##### PROVIDED ENTRIES

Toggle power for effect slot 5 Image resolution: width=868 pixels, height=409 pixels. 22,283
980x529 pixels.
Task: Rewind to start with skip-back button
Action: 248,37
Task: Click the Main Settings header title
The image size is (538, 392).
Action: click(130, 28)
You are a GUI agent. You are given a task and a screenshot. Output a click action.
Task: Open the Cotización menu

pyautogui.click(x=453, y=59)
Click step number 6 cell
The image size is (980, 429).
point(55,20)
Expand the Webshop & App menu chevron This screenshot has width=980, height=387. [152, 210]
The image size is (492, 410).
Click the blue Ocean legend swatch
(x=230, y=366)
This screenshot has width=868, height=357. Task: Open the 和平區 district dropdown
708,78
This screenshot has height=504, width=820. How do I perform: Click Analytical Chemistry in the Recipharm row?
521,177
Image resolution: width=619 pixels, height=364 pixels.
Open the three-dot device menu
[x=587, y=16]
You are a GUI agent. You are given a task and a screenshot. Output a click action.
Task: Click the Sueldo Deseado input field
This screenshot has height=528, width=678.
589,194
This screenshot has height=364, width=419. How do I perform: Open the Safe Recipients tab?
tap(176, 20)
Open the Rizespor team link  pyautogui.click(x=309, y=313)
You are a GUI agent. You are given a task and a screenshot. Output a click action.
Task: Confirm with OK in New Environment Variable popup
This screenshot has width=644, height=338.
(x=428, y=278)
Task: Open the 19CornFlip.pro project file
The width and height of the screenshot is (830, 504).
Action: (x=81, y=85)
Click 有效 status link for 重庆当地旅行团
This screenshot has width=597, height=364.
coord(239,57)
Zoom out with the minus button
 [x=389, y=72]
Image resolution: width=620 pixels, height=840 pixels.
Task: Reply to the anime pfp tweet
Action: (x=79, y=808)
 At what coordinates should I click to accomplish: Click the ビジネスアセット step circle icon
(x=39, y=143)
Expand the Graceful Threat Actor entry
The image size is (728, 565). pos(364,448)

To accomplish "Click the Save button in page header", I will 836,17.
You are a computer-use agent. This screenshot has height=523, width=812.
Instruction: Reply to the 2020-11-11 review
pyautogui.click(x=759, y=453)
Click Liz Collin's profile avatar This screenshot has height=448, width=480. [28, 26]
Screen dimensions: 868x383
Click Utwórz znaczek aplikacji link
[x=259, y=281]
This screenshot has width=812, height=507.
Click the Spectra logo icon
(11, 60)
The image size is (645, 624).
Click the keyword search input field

##########

WHAT TO PRODUCE:
All records should be returned verbatim, none left out.

OUTPUT OF THE EXERCISE:
Toggle power for effect slot 5 Image resolution: width=868 pixels, height=409 pixels. 22,283
980x529 pixels.
Task: Rewind to start with skip-back button
Action: 248,37
Task: Click the Main Settings header title
The image size is (538, 392).
Action: click(130, 28)
You are a GUI agent. You are given a task and a screenshot. Output a click action.
Task: Open the Cotización menu

pyautogui.click(x=453, y=59)
Click step number 6 cell
The image size is (980, 429).
point(55,20)
Expand the Webshop & App menu chevron This screenshot has width=980, height=387. [152, 210]
The image size is (492, 410).
Click the blue Ocean legend swatch
(x=230, y=366)
This screenshot has width=868, height=357. Task: Open the 和平區 district dropdown
708,78
This screenshot has height=504, width=820. How do I perform: Click Analytical Chemistry in the Recipharm row?
521,177
Image resolution: width=619 pixels, height=364 pixels.
Open the three-dot device menu
[x=587, y=16]
You are a GUI agent. You are given a task and a screenshot. Output a click action.
Task: Click the Sueldo Deseado input field
This screenshot has height=528, width=678.
589,194
This screenshot has height=364, width=419. How do I perform: Open the Safe Recipients tab?
tap(176, 20)
Open the Rizespor team link  pyautogui.click(x=309, y=313)
You are a GUI agent. You are given a task and a screenshot. Output a click action.
Task: Confirm with OK in New Environment Variable popup
This screenshot has width=644, height=338.
(x=428, y=278)
Task: Open the 19CornFlip.pro project file
The width and height of the screenshot is (830, 504).
Action: (x=81, y=85)
Click 有效 status link for 重庆当地旅行团
This screenshot has width=597, height=364.
coord(239,57)
Zoom out with the minus button
 [x=389, y=72]
Image resolution: width=620 pixels, height=840 pixels.
Task: Reply to the anime pfp tweet
Action: (x=79, y=808)
 At what coordinates should I click to accomplish: Click the ビジネスアセット step circle icon
(x=39, y=143)
Expand the Graceful Threat Actor entry
The image size is (728, 565). pos(364,448)

To accomplish "Click the Save button in page header", I will 836,17.
You are a computer-use agent. This screenshot has height=523, width=812.
Instruction: Reply to the 2020-11-11 review
pyautogui.click(x=759, y=453)
Click Liz Collin's profile avatar This screenshot has height=448, width=480. [28, 26]
Screen dimensions: 868x383
Click Utwórz znaczek aplikacji link
[x=259, y=281]
This screenshot has width=812, height=507.
Click the Spectra logo icon
(11, 60)
The image size is (645, 624).
Click the keyword search input field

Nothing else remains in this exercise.